GitHub: https://github.com/OpenReqEU/similarity-detection

The OpenReq SImilarity detector (ORSI) component is a similarity detection service of requirements. Similarity detection, also known as paraphrase detection, is an approach closely related to detection of interdependencies in between requirements. This relationship is evident in the case where two requirements have almost the exact same formulation, since in this case we would have an OR interdependency between the requirements. Imagine the requirements The interface should use the letter type Arial and The interface should use the letter type Calibri; it is clear that these two requirements are similar (except for the words Arial and Calibri) and they cannot be used in the same system (since it is not possible two use two letter types for the whole system interface), so these requirements are related by an OR interdependency.

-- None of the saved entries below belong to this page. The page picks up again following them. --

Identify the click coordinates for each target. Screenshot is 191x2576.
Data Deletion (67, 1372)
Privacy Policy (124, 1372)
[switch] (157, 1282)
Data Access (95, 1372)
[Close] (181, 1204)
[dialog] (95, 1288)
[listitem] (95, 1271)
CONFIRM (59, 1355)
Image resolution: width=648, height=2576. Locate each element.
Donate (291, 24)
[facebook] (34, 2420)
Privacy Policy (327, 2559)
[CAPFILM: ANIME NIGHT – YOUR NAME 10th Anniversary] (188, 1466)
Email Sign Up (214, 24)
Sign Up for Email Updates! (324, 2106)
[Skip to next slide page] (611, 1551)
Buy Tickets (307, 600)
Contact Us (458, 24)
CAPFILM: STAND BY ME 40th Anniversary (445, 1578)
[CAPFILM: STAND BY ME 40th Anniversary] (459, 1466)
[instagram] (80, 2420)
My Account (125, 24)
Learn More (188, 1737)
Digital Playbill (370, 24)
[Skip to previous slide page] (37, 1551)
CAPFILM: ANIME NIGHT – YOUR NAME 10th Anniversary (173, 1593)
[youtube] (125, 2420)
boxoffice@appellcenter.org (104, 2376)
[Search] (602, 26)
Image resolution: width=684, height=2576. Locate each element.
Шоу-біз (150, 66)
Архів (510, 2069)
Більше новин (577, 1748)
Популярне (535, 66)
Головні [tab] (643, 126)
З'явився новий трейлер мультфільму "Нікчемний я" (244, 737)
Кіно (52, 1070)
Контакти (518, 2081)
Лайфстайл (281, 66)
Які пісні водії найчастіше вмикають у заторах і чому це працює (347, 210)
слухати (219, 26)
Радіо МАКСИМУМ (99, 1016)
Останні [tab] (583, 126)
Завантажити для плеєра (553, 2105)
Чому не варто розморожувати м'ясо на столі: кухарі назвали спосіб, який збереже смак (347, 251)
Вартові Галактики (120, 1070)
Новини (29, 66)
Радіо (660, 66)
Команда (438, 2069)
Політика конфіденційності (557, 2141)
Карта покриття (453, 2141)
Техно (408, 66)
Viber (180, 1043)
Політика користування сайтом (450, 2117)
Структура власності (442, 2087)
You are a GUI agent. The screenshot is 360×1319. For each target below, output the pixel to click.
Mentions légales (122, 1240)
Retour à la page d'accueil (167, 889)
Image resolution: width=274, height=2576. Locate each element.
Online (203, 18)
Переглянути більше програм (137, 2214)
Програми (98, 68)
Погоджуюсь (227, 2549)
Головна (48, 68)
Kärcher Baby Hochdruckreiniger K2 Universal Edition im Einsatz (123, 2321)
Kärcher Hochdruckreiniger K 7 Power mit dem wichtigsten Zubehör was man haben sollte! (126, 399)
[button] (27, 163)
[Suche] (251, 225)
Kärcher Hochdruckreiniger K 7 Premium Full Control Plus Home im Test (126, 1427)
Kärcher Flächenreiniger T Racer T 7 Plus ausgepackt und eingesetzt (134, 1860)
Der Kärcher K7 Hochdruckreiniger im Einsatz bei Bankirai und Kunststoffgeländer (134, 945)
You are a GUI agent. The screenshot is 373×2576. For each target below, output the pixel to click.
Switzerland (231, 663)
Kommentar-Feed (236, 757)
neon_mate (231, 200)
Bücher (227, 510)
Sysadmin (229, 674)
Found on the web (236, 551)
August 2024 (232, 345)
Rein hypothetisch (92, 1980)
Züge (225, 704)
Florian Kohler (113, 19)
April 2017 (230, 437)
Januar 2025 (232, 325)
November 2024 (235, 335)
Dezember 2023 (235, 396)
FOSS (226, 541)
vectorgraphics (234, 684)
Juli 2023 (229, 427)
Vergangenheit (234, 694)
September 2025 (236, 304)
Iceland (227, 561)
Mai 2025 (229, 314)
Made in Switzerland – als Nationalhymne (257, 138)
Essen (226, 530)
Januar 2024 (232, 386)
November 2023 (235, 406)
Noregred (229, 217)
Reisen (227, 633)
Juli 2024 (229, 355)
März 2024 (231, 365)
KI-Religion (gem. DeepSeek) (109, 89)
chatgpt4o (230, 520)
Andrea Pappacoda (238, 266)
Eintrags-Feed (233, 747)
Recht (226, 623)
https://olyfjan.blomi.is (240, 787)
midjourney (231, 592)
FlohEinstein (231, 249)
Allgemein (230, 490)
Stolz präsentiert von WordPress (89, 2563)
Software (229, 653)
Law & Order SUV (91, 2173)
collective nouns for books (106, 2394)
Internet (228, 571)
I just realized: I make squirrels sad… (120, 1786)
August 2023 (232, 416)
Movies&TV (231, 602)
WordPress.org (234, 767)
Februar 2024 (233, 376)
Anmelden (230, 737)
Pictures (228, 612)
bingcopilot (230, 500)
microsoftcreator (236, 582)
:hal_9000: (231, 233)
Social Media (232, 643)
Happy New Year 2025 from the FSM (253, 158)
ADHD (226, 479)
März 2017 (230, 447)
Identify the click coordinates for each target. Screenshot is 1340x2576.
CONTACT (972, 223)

Using the name and description of requirements, ORSI computes the similarity score between requirements using a combination of Term Frequency - Inverse Document Frequency and the Cosine metric. Specifically, ORSI receives an initial set of requirements that go through a Natural Language Processing pipeline with tokenization, stemming and stop-word removal. For each output token, it computes the number of occurrences in the whole set of requirements and it calculates the inverse frequency. Next, ORSI generates a vector for each input requirement with a size equal to its number of tokens. Each value of the vector contains the multiplication of the token frequency in the requirement by its inverse frequency in the whole set of requirements calculated previously. To obtain the similarity between two requirements we compute the cosine of the angle between their respective vectors. Since the vectors are numerical representation of the requirements which preserve their meaning in a way, the angle is a good measure for their similarity.